Feds Say City Lacked ‘Adequate Oversight’ over Taxpayer-Funded Loan Program
Thursday, July 19, 2012
Providence did not “exercise adequate oversight” over a taxpayer-backed loan fund that has had an “approximately 60 percent” default rate, according to a new 19-page report obtained by GoLocalProv.
The report, issued by the U.S. Department of Housing and Urban Development (HUD), analyzed ten years of the Providence Economic Development Partnership’s (PEDP) finances and found that the program had little oversight over funding recipients, failed to meet requirements for financial management standards and displayed questionable use of federal funds.
Last fall, GoLocalProv first reported that a quarter of all loans issued by the PEDP were at least 90 days past due, leaving the city with little hope of collecting on the more than $3.3 million it was owed.
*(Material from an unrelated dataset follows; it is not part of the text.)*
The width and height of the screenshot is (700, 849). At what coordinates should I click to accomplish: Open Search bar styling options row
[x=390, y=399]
At the time, PEDP lawyer Joshua Teverow said the agency was focusing its collection efforts on 11 companies that combined to owe over $1.3 million.
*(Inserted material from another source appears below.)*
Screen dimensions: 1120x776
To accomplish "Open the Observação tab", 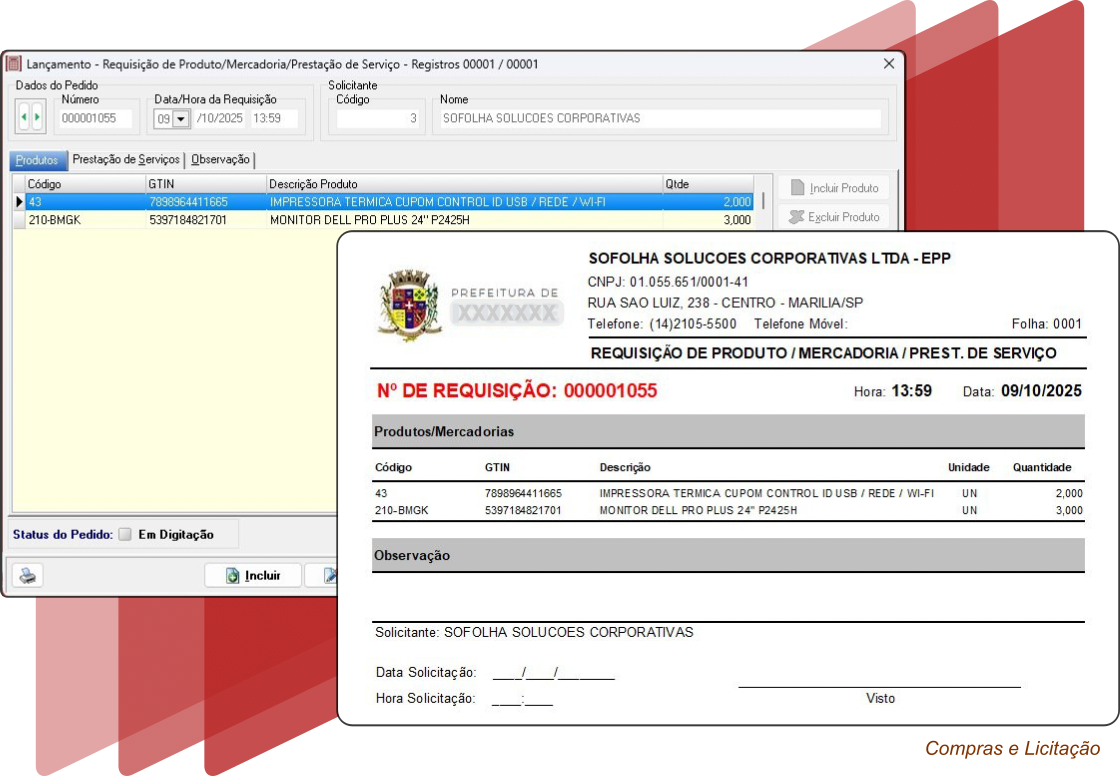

Last month, seven of those loans were among the 29 that were written off by the PEDP, leaving the city stuck with a $2 million tab.
17 Loans Didn’t Create Any Jobs
When interviewed last October, both Teverow and former PEDP executive director Thomas Deller consistently stressed that the point of the PEDP, which is funded mostly through the federal Community Development Block Grant (CDBG) program, was to be a last resort loan provider for businesses that could not obtain financing elsewhere.
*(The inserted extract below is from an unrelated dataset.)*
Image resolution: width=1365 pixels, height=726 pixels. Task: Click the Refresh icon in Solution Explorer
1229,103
Even then, loans still had to be approved by the PEDP’s 15-member board of directors, which is chaired by the Mayor. For the majority of the ten years HUD looked at, the chairman was former Mayor and now Congressman David Cicilline.
“Therefore everyone who gets a loan from us has either been rejected by two banks or has been offered a loan that is not sufficient to do the project,” Deller said at the time. “As a result our loans are very risky. “
“It’s no guts, no glory,” Teverow said. “The nature of economic development is that you’re supposed to take a chance.”
But because the loans come from CDBG funds, HUD requires recipients to prove that “low and moderate” income people are being hired. Records show that between July 2001 and June 2011, the PEDP dished out $14.8 million in loans, 52 of which were “provided on the basis of job creation or retention.” For every $35,000 in funding, those loans were supposed to create at least one full-time job.
“Seventeen of 52 loans which provided $2,990,000.00 in CDBG funds did not create or retain any jobs for low and moderate income people,” the report states. “Of the files reviewed, documentation of job creation or retention were either lacking or missing. As a result, these loans were used to benefit businesses without demonstrating that they also provided the intended benefits to low and moderate income people.”
The report also questions several instances where loan recipients may have not actually been eligible to receive federal dollars. In one case, the city loaned $400,000 to the nonprofit Black Repertory Theater for “working capital and staff salaries.” HUD claims the company should not have received those funds and has raised questions about 11 additional nonprofits that received a combined $3.2 million in loans.
“PEDP did not maintain adequate supporting documentation to demonstrate activities funded with CDBG were eligible or met a national objective,” the report states.
Loan Write-offs/Questionable Spending
Before the PEDP voted to write off 29 loans last month, HUD was also raising questions about whether the agency was properly underwriting loans that it likely had no chance of ever recouping any money from.
“We found no written policies and procedures governing underwriting, loan collection, loan modifications and or write off policies,” the report states.
In the report, HUD singles out Danal Inc., which carried a principal balance of $66,240 and was over 4,500 days past due. The report states that over ten years, PEDP collected a net amount of $543 from the company, but it also incurred $7,903 in legal fees. The loan was still in the PEDP’s active portfolio until it was among those written off last month.
“The city has spent an unreasonable amount of legal fees in pursuit of these collections with very little to show for its effort,” the report states.
In addition to questions over the loans awarded to businesses, the report also raises questions about internal spending within the PEDP. HUD staffers reviewed administrative charges from July 2005 to June 2011 and in some cases, expenditures were “never reported to HUD as required.”
The report found that over $552,000 needs to be reclassified as “administration or planning” expenses and that another $1.5 million in costs were questionable. HUD is requiring the PEDP to provide supporting documentation to show a basis for the city’s determination of eligibility.
While the city did not wish to comment for this story, the HUD report paints a rosier picture of the agency today than at any time during Cicilline’s tenure as Mayor and chairman of the board.
The report found that the PEDP still needs to provide more oversight over loans, establish clear financial management policies and comply with federal requirements.
“In general, we found that city staff has made progress in strengthening the financial management systems for PEDP,” the report states.
This afternoon, board members will meet to vote on two new loans for companies: $120,000 for the Fed-Rick Veal Company and $100,000 for Snakes & Dust, LLC.